Your reply should be the following data, copied exactly.

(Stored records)
*** Begin section ***
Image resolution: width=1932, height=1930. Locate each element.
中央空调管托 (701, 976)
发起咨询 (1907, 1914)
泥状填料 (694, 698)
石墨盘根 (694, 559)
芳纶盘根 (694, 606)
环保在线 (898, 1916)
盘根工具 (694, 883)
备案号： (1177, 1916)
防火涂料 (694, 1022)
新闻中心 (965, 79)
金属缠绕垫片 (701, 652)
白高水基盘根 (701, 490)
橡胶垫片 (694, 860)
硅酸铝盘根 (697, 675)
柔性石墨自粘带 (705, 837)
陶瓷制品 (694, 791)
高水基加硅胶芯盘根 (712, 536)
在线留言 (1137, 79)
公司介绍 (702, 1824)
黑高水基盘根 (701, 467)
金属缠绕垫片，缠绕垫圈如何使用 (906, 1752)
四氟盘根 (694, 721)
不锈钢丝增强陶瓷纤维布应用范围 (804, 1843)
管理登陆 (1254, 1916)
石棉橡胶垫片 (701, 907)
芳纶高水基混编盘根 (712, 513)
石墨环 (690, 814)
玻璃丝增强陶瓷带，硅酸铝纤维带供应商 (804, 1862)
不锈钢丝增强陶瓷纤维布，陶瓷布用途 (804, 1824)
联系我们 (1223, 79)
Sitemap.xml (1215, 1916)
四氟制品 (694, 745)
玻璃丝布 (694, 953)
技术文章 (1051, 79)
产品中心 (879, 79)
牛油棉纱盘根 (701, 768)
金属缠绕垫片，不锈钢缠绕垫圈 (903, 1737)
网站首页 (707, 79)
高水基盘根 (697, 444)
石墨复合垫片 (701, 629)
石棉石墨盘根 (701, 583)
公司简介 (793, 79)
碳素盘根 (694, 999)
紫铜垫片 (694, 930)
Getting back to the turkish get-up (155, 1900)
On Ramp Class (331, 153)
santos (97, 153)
*** End section ***
**TASK ANSWER**
Image resolution: width=1932, height=1930. Locate each element.
中央空调管托 (701, 976)
发起咨询 (1907, 1914)
泥状填料 (694, 698)
石墨盘根 (694, 559)
芳纶盘根 (694, 606)
环保在线 (898, 1916)
盘根工具 (694, 883)
备案号： (1177, 1916)
防火涂料 (694, 1022)
新闻中心 (965, 79)
金属缠绕垫片 (701, 652)
白高水基盘根 (701, 490)
橡胶垫片 (694, 860)
硅酸铝盘根 (697, 675)
柔性石墨自粘带 (705, 837)
陶瓷制品 (694, 791)
高水基加硅胶芯盘根 (712, 536)
在线留言 (1137, 79)
公司介绍 (702, 1824)
黑高水基盘根 (701, 467)
金属缠绕垫片，缠绕垫圈如何使用 (906, 1752)
四氟盘根 (694, 721)
不锈钢丝增强陶瓷纤维布应用范围 (804, 1843)
管理登陆 (1254, 1916)
石棉橡胶垫片 (701, 907)
芳纶高水基混编盘根 (712, 513)
石墨环 (690, 814)
玻璃丝增强陶瓷带，硅酸铝纤维带供应商 (804, 1862)
不锈钢丝增强陶瓷纤维布，陶瓷布用途 (804, 1824)
联系我们 (1223, 79)
Sitemap.xml (1215, 1916)
四氟制品 (694, 745)
玻璃丝布 (694, 953)
技术文章 (1051, 79)
产品中心 (879, 79)
牛油棉纱盘根 (701, 768)
金属缠绕垫片，不锈钢缠绕垫圈 (903, 1737)
网站首页 (707, 79)
高水基盘根 (697, 444)
石墨复合垫片 (701, 629)
石棉石墨盘根 (701, 583)
公司简介 (793, 79)
碳素盘根 (694, 999)
紫铜垫片 (694, 930)
Getting back to the turkish get-up (155, 1900)
On Ramp Class (331, 153)
santos (97, 153)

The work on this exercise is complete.